Simon Ward has an MA in Natural Sciences and PhD in synthetic organic chemistry from Cambridge University. He has a wide ranging experience of drug discovery in both large and small companies (GlaxoSmithKline, BioCrea, Knoll Pharmaceuticals, Vernalis, Chiroscience) and specialist experience of discovering and developing drugs for central nervous system indications. He has led multidisciplinary project teams & medicinal chemistry groups from target identification, through to early clinical studies, delivering multiple clinical development candidates across indications. Simon is a Fellow of the Royal Society of Chemistry and among his external roles is a committee member for the Society for Medicines Research and the RSC Bio-organic and Medicinal Chemistry Sector and is also a member of the funding review panels for the MRC Developmental Pathway Funding Scheme and Cancer Research UK Small Molecule Expert Review Panel. In addition to his teaching role at Sussex, Simon plays a leading role in medicinal chemistry training in the UK and overseas, in particular through leading the RSC medicinal chemistry residential summer school and editing ‘The Handbook of Medicinal Chemistry: Principles and Practice’, both with Dr Andy Davis, AstraZeneca. Simon is currently Professor of Medicinal Chemistry and Director of the Sussex Drug Discovery Centre which he founded within the University of Sussex in 2010.

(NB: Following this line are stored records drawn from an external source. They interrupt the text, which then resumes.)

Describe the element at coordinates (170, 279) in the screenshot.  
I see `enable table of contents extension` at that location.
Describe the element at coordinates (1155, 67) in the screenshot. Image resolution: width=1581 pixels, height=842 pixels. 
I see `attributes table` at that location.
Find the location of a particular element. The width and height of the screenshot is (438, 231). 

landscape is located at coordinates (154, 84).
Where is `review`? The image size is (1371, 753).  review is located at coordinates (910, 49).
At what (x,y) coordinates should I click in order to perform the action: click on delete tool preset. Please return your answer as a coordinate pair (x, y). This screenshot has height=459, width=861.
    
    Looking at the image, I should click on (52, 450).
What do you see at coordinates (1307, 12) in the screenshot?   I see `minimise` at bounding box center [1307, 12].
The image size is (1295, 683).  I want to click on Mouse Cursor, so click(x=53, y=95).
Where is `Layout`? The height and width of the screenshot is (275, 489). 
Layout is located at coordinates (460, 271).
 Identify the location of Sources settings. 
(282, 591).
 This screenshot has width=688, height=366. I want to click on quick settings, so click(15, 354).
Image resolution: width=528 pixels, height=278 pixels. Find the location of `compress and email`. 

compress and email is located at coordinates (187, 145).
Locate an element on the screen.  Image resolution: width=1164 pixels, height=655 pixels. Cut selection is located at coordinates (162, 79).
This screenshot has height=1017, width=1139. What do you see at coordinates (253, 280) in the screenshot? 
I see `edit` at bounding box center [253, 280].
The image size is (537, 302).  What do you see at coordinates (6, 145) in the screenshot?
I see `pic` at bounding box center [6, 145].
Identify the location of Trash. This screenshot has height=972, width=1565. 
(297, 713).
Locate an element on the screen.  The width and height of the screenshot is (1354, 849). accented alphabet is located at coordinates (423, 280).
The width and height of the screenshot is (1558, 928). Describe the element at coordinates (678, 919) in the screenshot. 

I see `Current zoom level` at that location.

John graduated from the University of Newcastle upon Tyne with a degree in Physiology followed by a PhD in the department of pathology at the Newcastle General Hospital. He has a particular interest in neuroscience drug discovery and is currently Professor of Molecular Pharmacology having joined the University of Sussex after a 20-year career in the pharmaceutical industry, initially with Merck Sharp & Dohme and then rising to the rank of Head of Neuroscience Biology with Janssen (the Pharmaceutical division of Johnson & Johnson) in Belgium. His interest in pharmacology originated from a postdoctoral position at the U.S. National Institutes of Health during which he initiated a drug discovery project that ultimately resulted in the anticholinesterase drug phenserine which was evaluated in Phase 3 studies in Alzheimer’s disease. Subsequent to this, he has worked on drug targets for bipolar disorder (inositol monophosphatase), anxiety and cognitive impairment (GABAA receptor modulators), Alzheimer’s disease (γ-secretase), Parkinson’s disease (adenosine A2A antagonist), schizophrenia (mGlu2 receptor modulator) and has led multidisciplinary projects from the early target identification through to clinical development stages. He has been a major contributor to over a dozen compounds that have moved from preclinical drug discovery into development. John is also a member of the MRC Neuroscience and Mental Health Board..


Martin has devoted his research career to realising the therapeutic potential of ion channels in both industrial and academic settings. Subsequent to completing a BSc degree in Pharmacology at the University of Leeds, Martin received his PhD from the Department of Pharmaceutical Sciences at the University of Aston in Birmingham by studying ion channels in bone and muscle cells. His ion channel research continued throughout his post-doctoral studies at Imperial College and in 1998 Martin was appointed as lecturer in Vascular Physiology at Imperial College School of Medicine. Martin joined Novartis in 2001 in the Respiratory Diseases Area based in Horsham UK, and established an industry leading ion channel discovery group focused upon programs for the treatment of respiratory, CNS, inflammatory and cardiovascular diseases. Martin and his associated teams made pivotal contributions to the identification of numerous clinical candidates, several of which are still progressing through clinical development. In 2014 Martin joined the University of Sussex, establishing a group developing respiratory therapeutics programs and collaborating with colleagues in CNS ion channel drug discovery. Martin is also a co-founder and Chief Scientific Officer of Enterprise Therapeutics, a Sussex-based respiratory biotech company.